Guerra fredda? Un lontano ricordo

Cyberwar – Un rapporto dell’Ue svela gli attacchi hacker russi alle scorse elezioni, e il NYT racconta la rappresaglia americana contro le centrali elettriche russe. E intanto Putin usa Internet non solo per perseguire obiettivi di politica estera ma anche a scopo interno per controllare la rete
/ 24.06.2019
di Christian Rocca

Il conflitto che una volta si chiamava «Guerra fredda», perché combattuto con operazioni coperte e di spionaggio, oggi si è trasferito nel cyber spazio, su Internet, con Russia e Stati Uniti impegnati in una sfida sotterranea a colpi di disinformazione online e di sabotaggi informatici. La cyberwar tra le due potenze è stata lanciata unilateralmente dal Cremlino di Vladimir Putin, il quale anni fa si è convinto che Internet fosse «un progetto della Cia» per destabilizzare la Russia. Da qui i primi attacchi di Mosca ai sistemi informatici in Ucraina e in Estonia per danneggiare movimenti e governi locali pro occidentali e anti russi.

# # #

→ Requisito
Nell'estratto del documento, di che cosa si era convinto Putin anni fa a proposito di Internet?

→ Dati grezzi
# # #

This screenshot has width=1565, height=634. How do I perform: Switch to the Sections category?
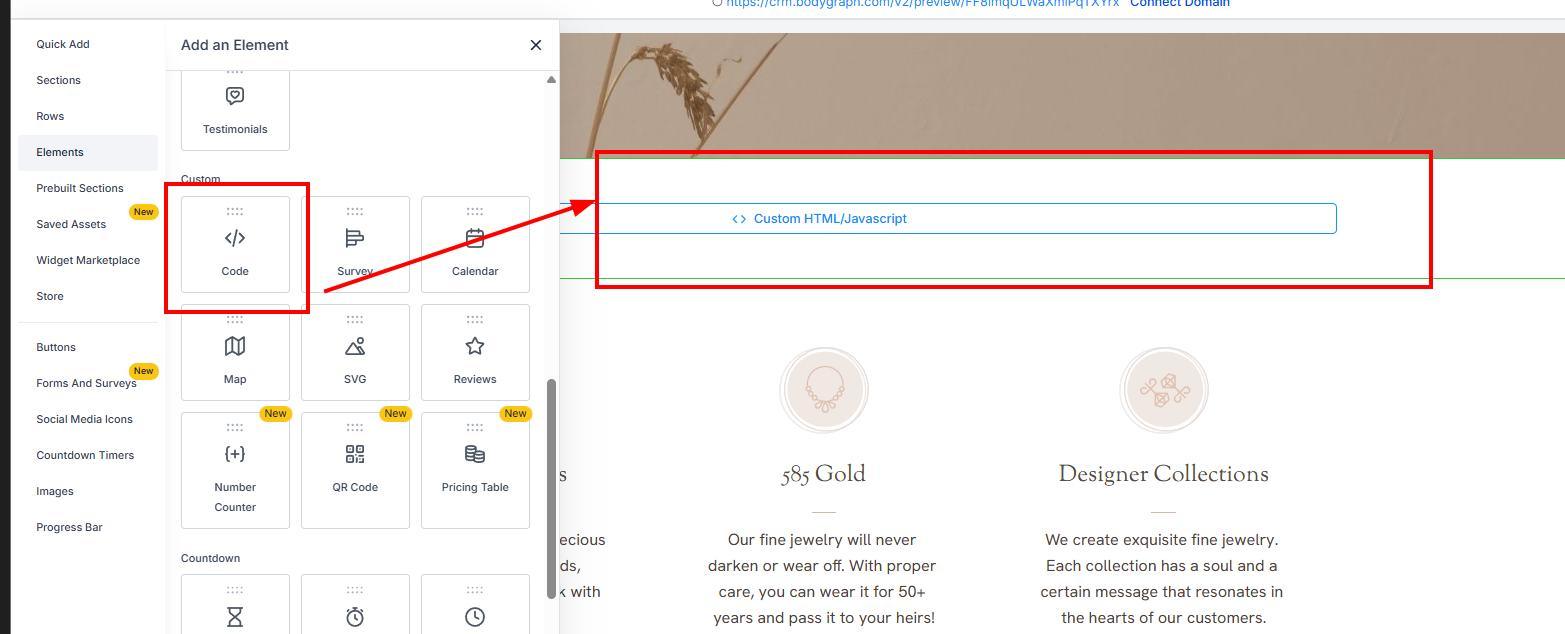click(x=58, y=80)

# # #

→ Esito richiesto
Che Internet fosse «un progetto della Cia» per destabilizzare la Russia.